— Request —
Duplicate the stretch of entries below from the line containing "You are a computer-use" through the line containing "point(162,5)", including both of those lines, and reproduce nothing else.

— Input for this task —

--------------------

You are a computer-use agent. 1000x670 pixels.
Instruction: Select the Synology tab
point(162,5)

--------------------

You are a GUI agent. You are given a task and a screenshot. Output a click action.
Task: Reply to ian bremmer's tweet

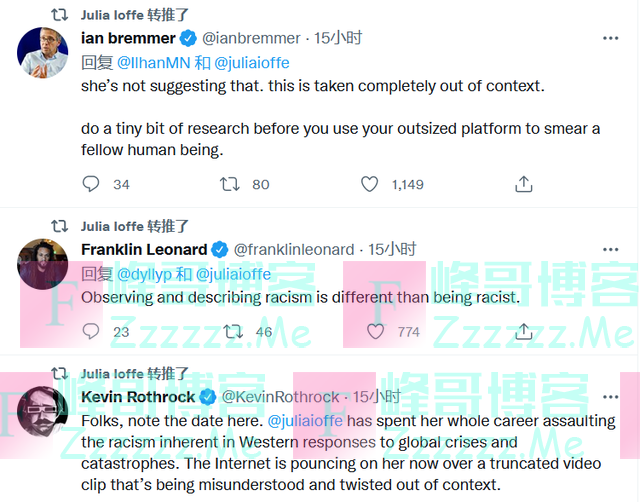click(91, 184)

--------------------

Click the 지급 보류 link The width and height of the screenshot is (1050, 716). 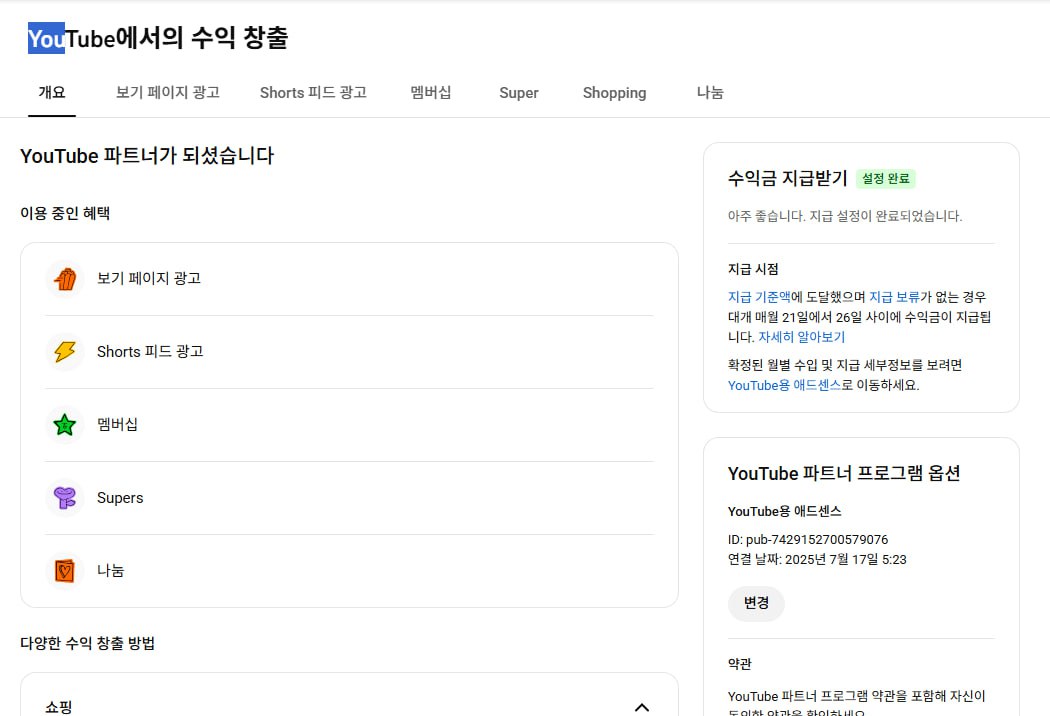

--------------------

— Answer to this task —
You are a computer-use agent. 1000x670 pixels.
Instruction: Select the Synology tab
point(162,5)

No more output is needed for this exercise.